Google’s new blocker: The death of ads or a necessary change?

In just three weeks, Google will launch an ad blocker for its Chrome browser, which has the potential to disrupt the publishing industry. With the aim of improving the user experience, the blocker will shield browser surfers from ads that fall short of standards determined by the Coalition for Better Ads – that is, disruptive full-page, flashing ads, as well ads with auto playing sound and video.

In the lead up to its launch, WNIP has spoken to a number of industry experts who examine the impact of Chrome’s ad blocker on the digital advertising ecosystem:

Curt Larson, VP of Product at Sharethrough

“Google’s move to block intrusive ads further supports the current industry-wide movement to improve the user experience. While publishers might fear the potential decline in revenue, it’s important to stress that Chrome’s blocker will only prevent disruptive ads that impede the online experience.

“For concerned publishers, using Google’s tool to test whether your site violates the standards will make it easy to get ahead of the issue. Obviously those who fall foul of the guidelines are going to need to halt the offending material, and potentially find new partners who provide better quality content – including native display and video ads, as well as respectful banner and preroll ads. Any measure that improves the quality of ads is good news for consumers and for the digital advertising ecosystem as a whole.”

 Alex McIlvenny, UK Country Manager, Ligatus

“The influence of Google’s ‘ad-blocking version’ of Chrome is likely to have a huge impact on publishers. Defining the new technology as a ‘blocker’ is misleading as the new feature is looking to ‘filter’ annoying and highly intrusive ads. This is a positive alignment to the work native programmatic is doing with premium publishers in developing platforms that have contextual, creative and tailored content, which enhances the user experience rather than hinders it.

“Publishers that have already decided to work with GDPR compliant premium platforms, which limit the amount of ads they show – but keep them personalised, relevant and non-intrusive – may find they are already generating more ad revenue than those who bombard users with lots of bad ads per page.”

Ben Barokas, CEO & Co-Founder, Sourcepoint

“Chrome’s introduction of ad blocking will see Google take further control over ad quality and standards. While the focus on ad quality is a step forward, understandably, many publishers are questioning how this change will impact their ability to reliably generate revenues.”

“As currently planned, Chrome will work to provide a better user experience, blocking ads by default that don’t conform to the Coalition for Better Ads’ standard – without the need to download a browser extension. This development may result in publishers being unfairly penalised as many are still heavily reliant on ad revenue to fund content production. However, it may also serve to motivate publishers to diversify revenue streams – whether that’s ad-based, direct payments or subscriptions.

“Moving into 2018, I think we’ll see publishers continue to focus on developing a broader set of solutions – including ad supported, payments, etc…,  that allow users to fairly compensate them for access to content. It’s clear that the winning, sustainable strategy has to be one that reflects user choice and not a prescribed, one-size-fits all approach.”

Andy Evans, CMO, Sovrn

“As members of the Coalition for Better Ads we are in support of the changes coming to Google Chrome next month. We believe that most publishers who have made user experience a priority are likely to currently meet the Better Ads Standards and therefore, will see little or no changes to their revenue. On the other hand, publishers who continue to intentionally run disruptive ad experiences, will likely see their revenue decline dramatically as all Chrome browser ads will be blocked.

“Sadly, there will also likely be publishers caught in the middle — those who have tried to do the right thing, but are flagged for bad-ads through no fault of their own. It’s not uncommon for buy-side vendors to ignore publisher, exchange and SSP requests regarding bad-ads. Our hope is that these will be few in number, but impactful enough that Google will in turn take steps to punish bad actors on the buy-side. We would have liked to see Chrome take the bolder approach of blocking both the buyer and the seller of bad ads rather than just the publisher, but believe the initial approach will begin to stem the tide of ad-block growth.”
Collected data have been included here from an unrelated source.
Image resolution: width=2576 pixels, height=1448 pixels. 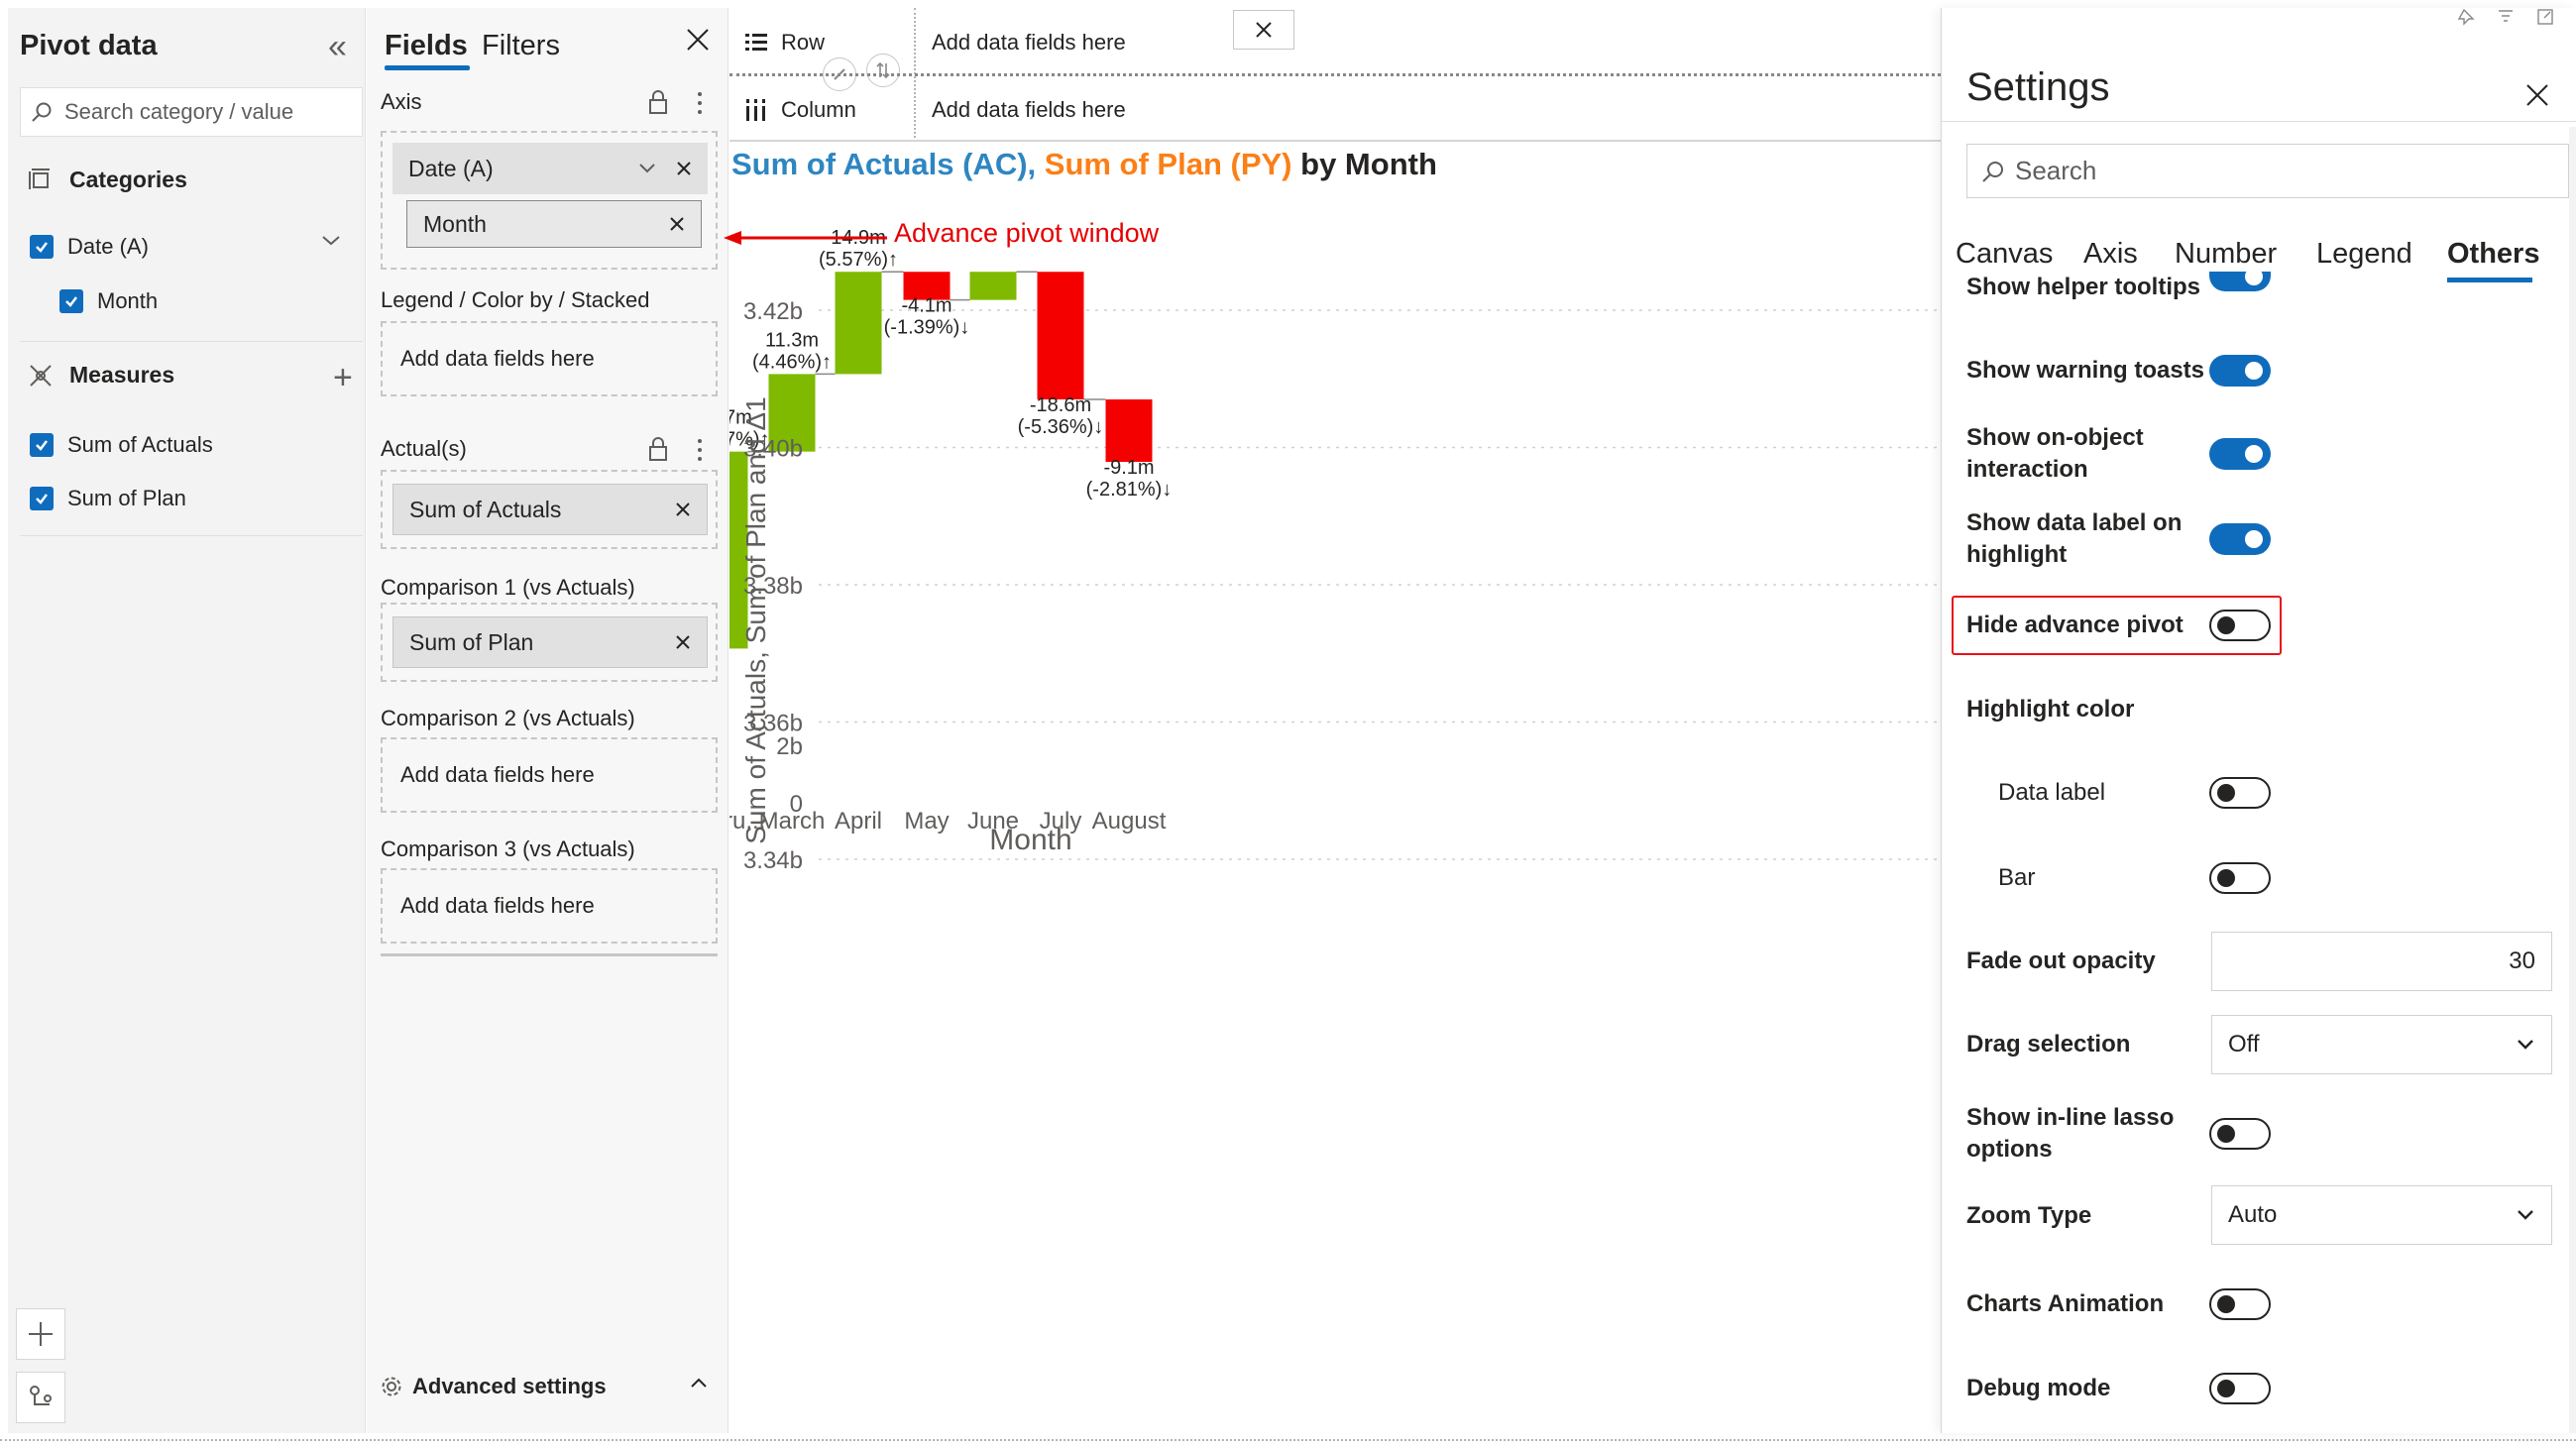 I want to click on hc-data-label-toggle, so click(x=2240, y=793).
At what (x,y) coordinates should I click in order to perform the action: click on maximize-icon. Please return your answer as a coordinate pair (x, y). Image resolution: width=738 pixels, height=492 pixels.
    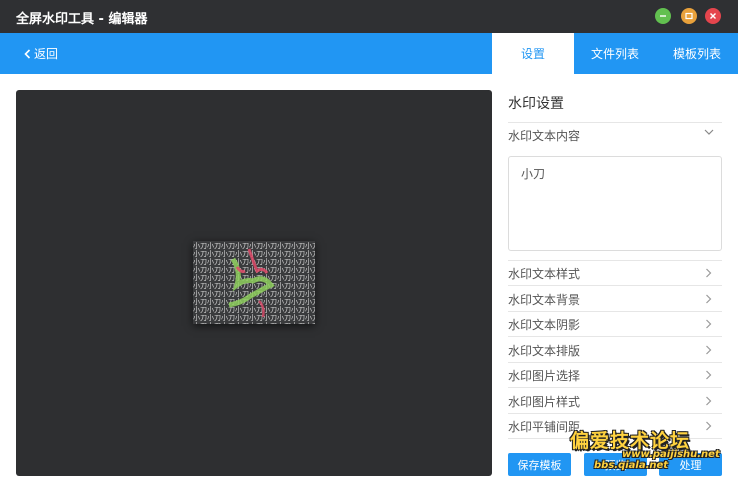
    Looking at the image, I should click on (689, 16).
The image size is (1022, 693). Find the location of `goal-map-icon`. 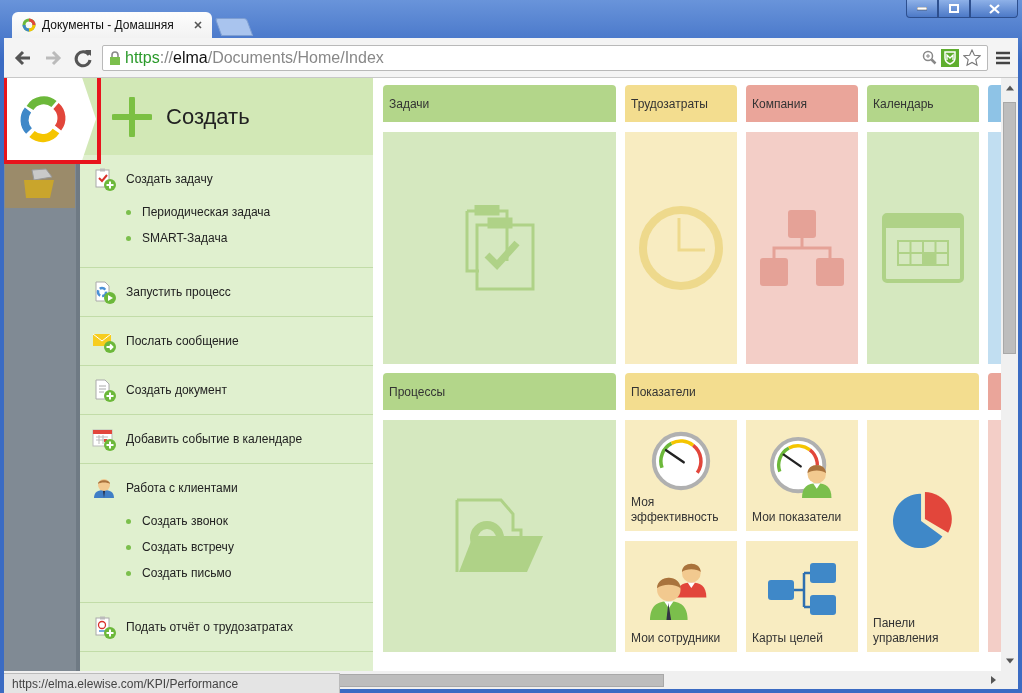

goal-map-icon is located at coordinates (802, 589).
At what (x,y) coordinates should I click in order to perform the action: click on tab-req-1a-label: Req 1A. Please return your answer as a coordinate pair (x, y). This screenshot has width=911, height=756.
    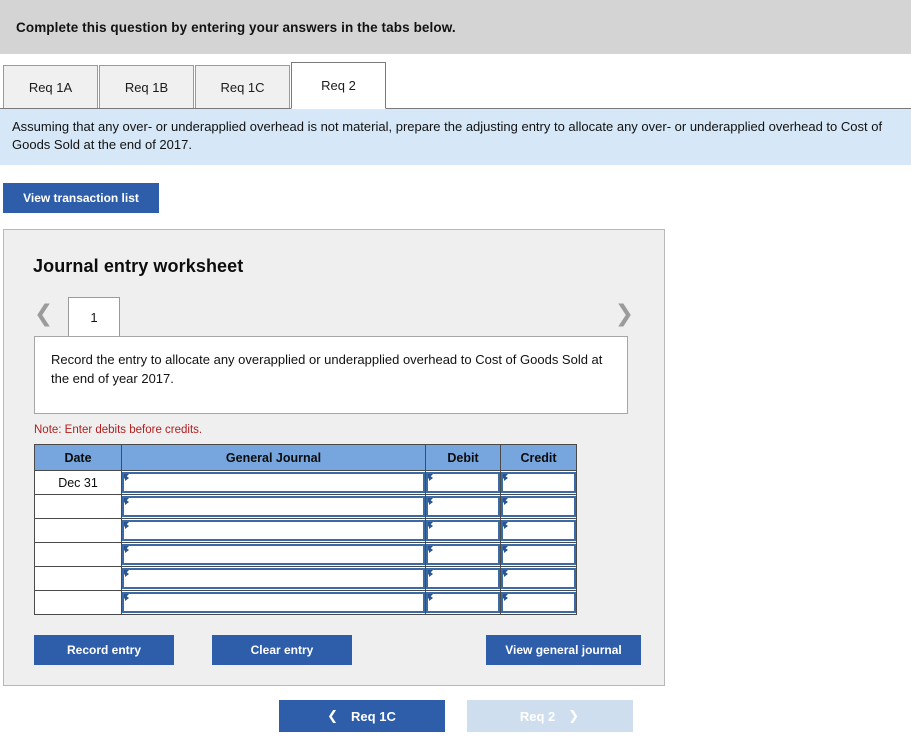
    Looking at the image, I should click on (50, 87).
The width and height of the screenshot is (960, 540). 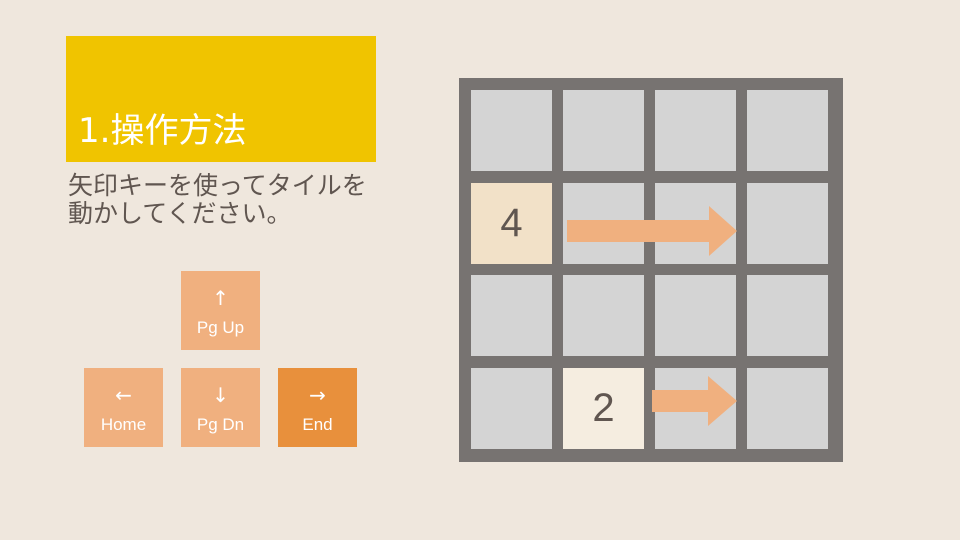 What do you see at coordinates (604, 408) in the screenshot?
I see `tile-2: 2` at bounding box center [604, 408].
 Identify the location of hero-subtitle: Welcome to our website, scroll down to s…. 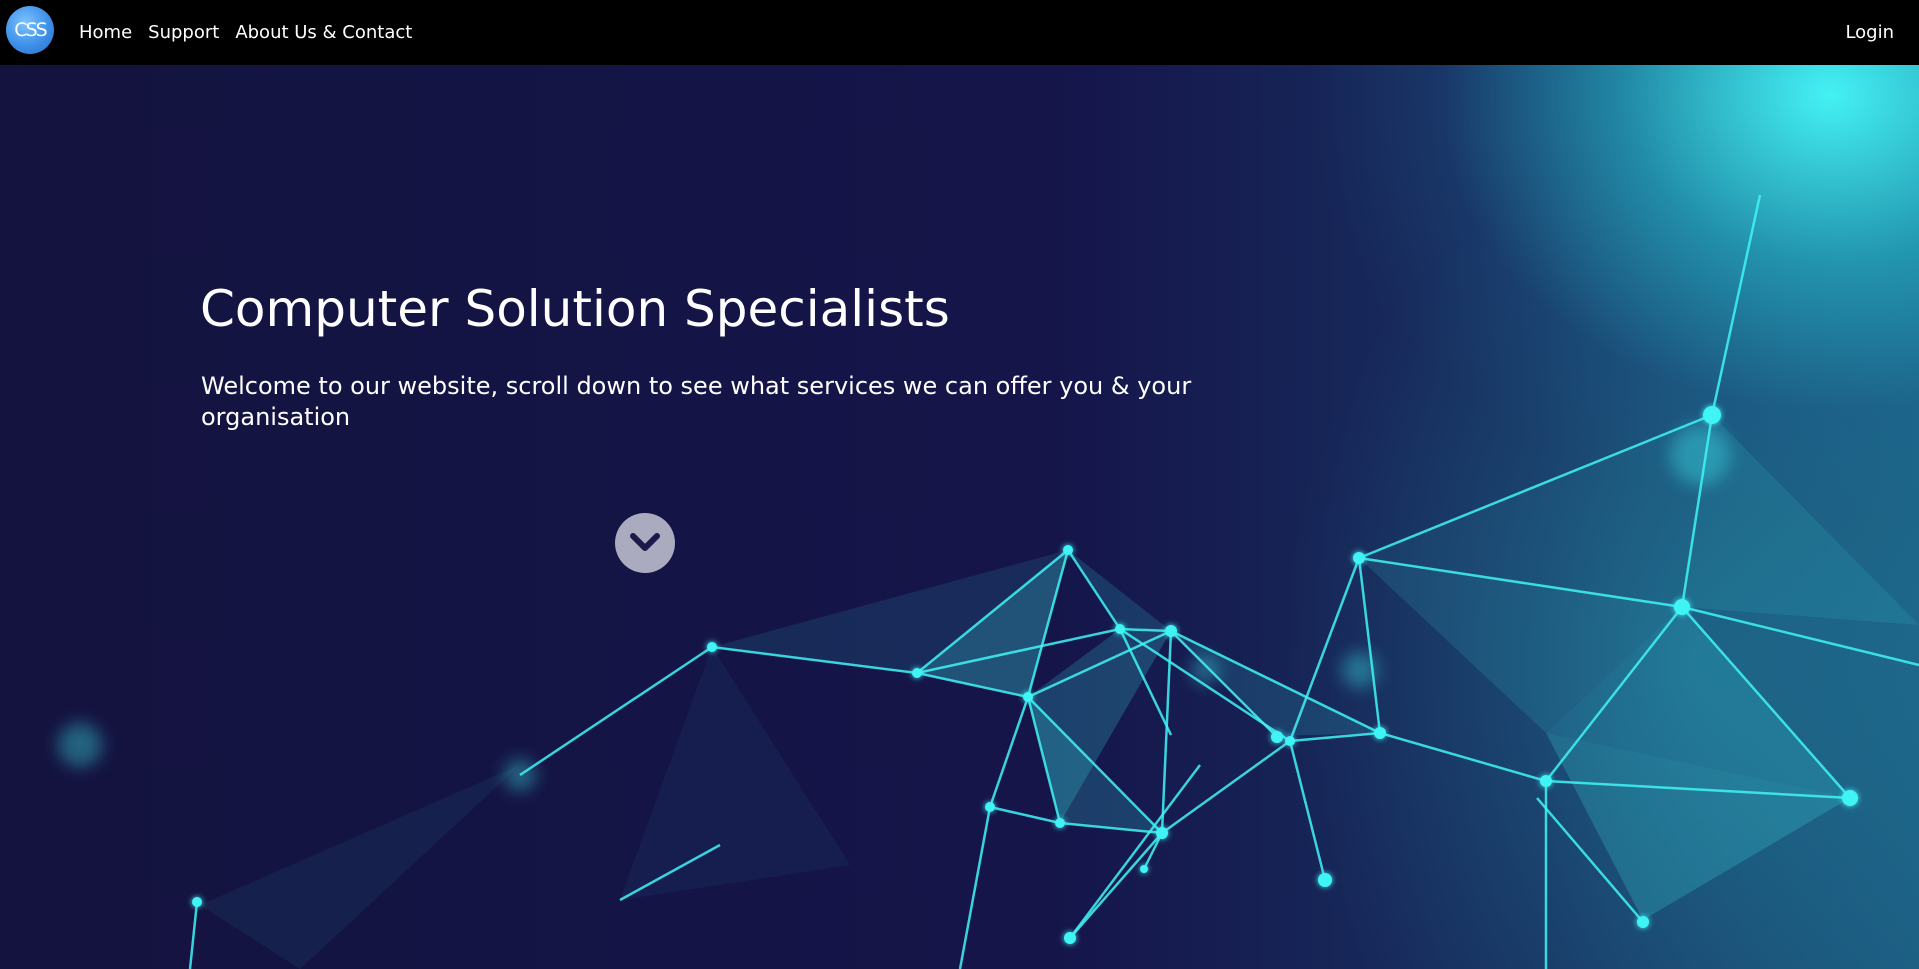
(696, 402).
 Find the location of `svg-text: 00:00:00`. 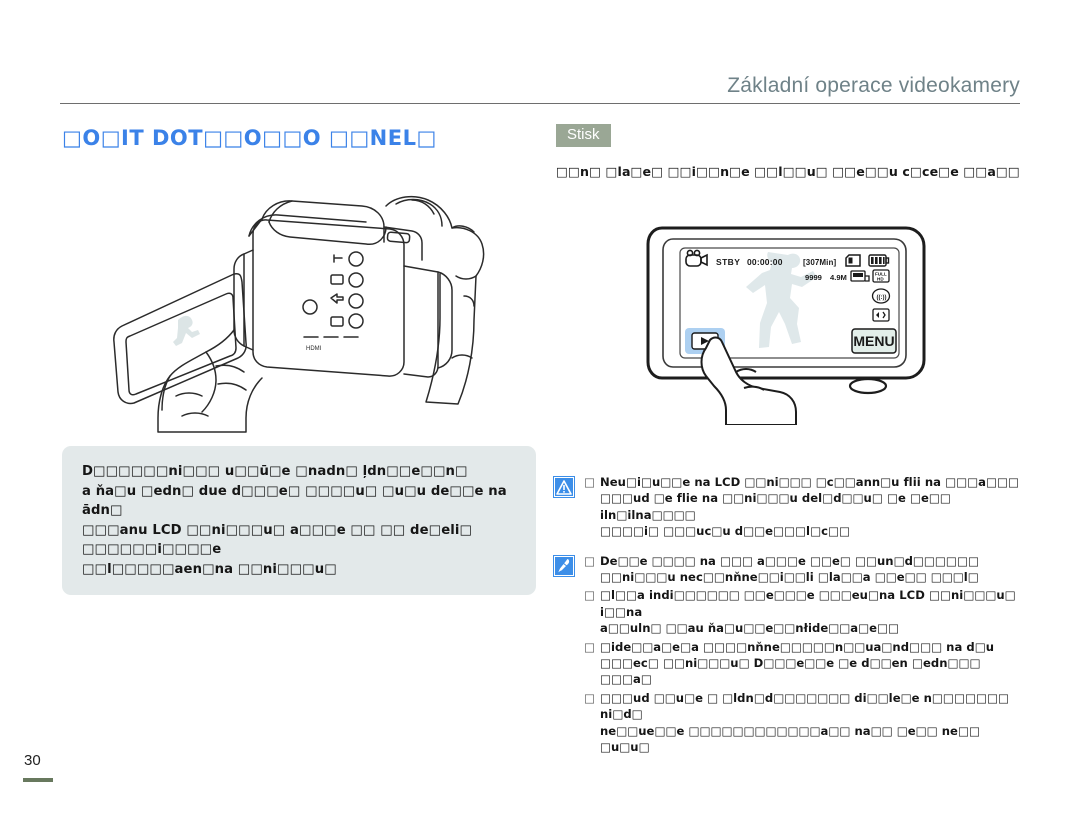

“Publishers who are worried about the changes should visit the Google Search Console to see their status and pursue certification by the Coalition for Better Ads.”

Richard Reeves, Managing Director at AOP

“The impact of Google’s ad blocking version of Chrome should largely be viewed as a positive intervention. Any action or development that helps the industry move towards addressing the well-documented issues that undermine the consumer’s user experience has got to be good. However, Google must ensure transparency around its motivation for the move and reassure the industry that the initiative is not self-serving.

“Google’s ability to demonstrate a positive impact on user experience and monetisation models is indisputably a necessary component towards creating a healthier ecosystem.”

To conclude…

Rather than a catastrophe, the introduction of ad blocking features to Chrome – a browser used by nearly 60% of surfers around the world – should have a positive impact on the industry. While it’s actually more of a quality filter than an outright blocker, Google has given publishers plenty of time and tools to prepare for the change. Publishers should seize this opportunity to ensure they are only working with partners that create high-quality content, improving the user experience once and for all.